Nous avons reçu par ailleurs un courrier du ministre faisant référence à la réunion de l'Ascension et à la conférence de presse du Président de la République du 25 avril dernier, en reprenant les éléments évoqués sous le thème de « l'engagement ». Il y est écrit : « Je serais très intéressé de connaître les propositions complémentaires qui amélioreraient, selon vous, et plus généralement selon les membres de la délégation que vous présidez, la vie pratique des maires dans leur mandat ».
Une copie du courrier de Sébastien Lecornu au président de la délégation est remise aux membres de la délégation.
Après concertation avec le président du Sénat, nous avons proposé et obtenu une audition du ministre par notre délégation, qui a été programmée le 2 juillet à 18 heures. Je ne peux que vous inciter à préparer cette échéance avec un soin tout particulier, car ce sera un moment où nous pourrons collectivement faire part au ministre de nos attentes, de nos craintes et de nos espérances.
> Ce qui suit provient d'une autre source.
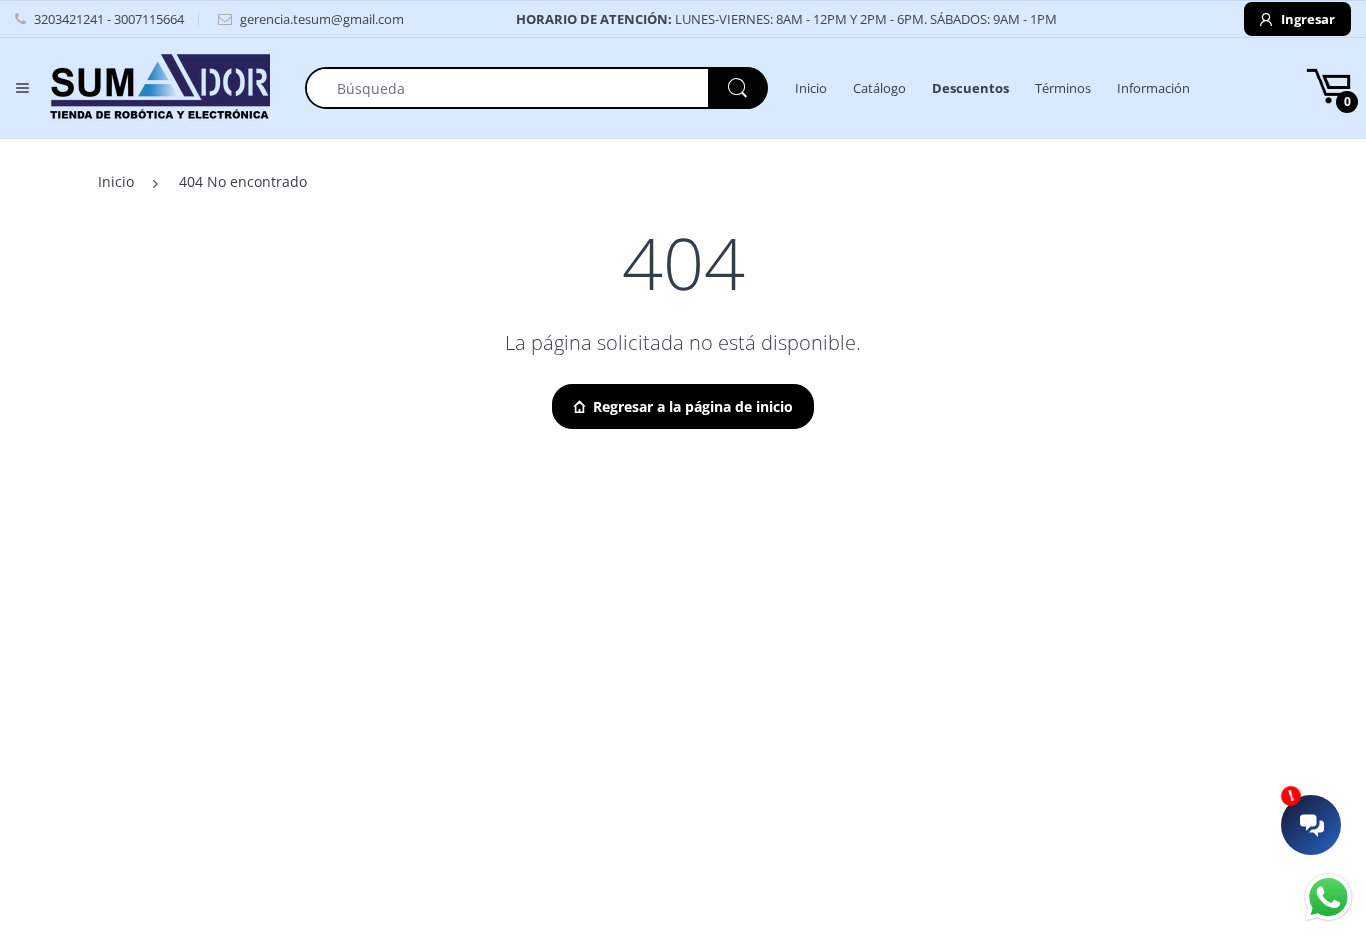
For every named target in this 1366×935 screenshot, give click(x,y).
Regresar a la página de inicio (693, 406)
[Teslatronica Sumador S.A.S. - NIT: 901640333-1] (160, 86)
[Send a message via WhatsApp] (1328, 897)
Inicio (116, 181)
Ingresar (1306, 19)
Sébastien Lecornu envisage un texte de loi comportant un volet consacré à l'exercice des mandats locaux, en s'inspirant fortement des travaux réalisés par la délégation, et un volet dévolu aux irritants de la loi NOTRe. Sur ce dernier sujet, le gouvernement souhaite notamment revenir sur des dispositions propres au bloc communal, avec la possibilité d'ajuster à la marge le périmètre des intercommunalités dites « XXL », mais aussi en introduisant une distinction entre des compétences de proximité et des compétences plus stratégiques.
Le projet de loi serait aussi l'occasion de clore le sujet eau et assainissement, en enlevant la date butoir de 2026 pour les communautés de communes.
À propos des irritants de la loi NOTRe, je vous rappelle que notre déplacement du 17 juin à Mâcon est ouvert à l'ensemble de la délégation et je vous incite chaleureusement à vous y joindre.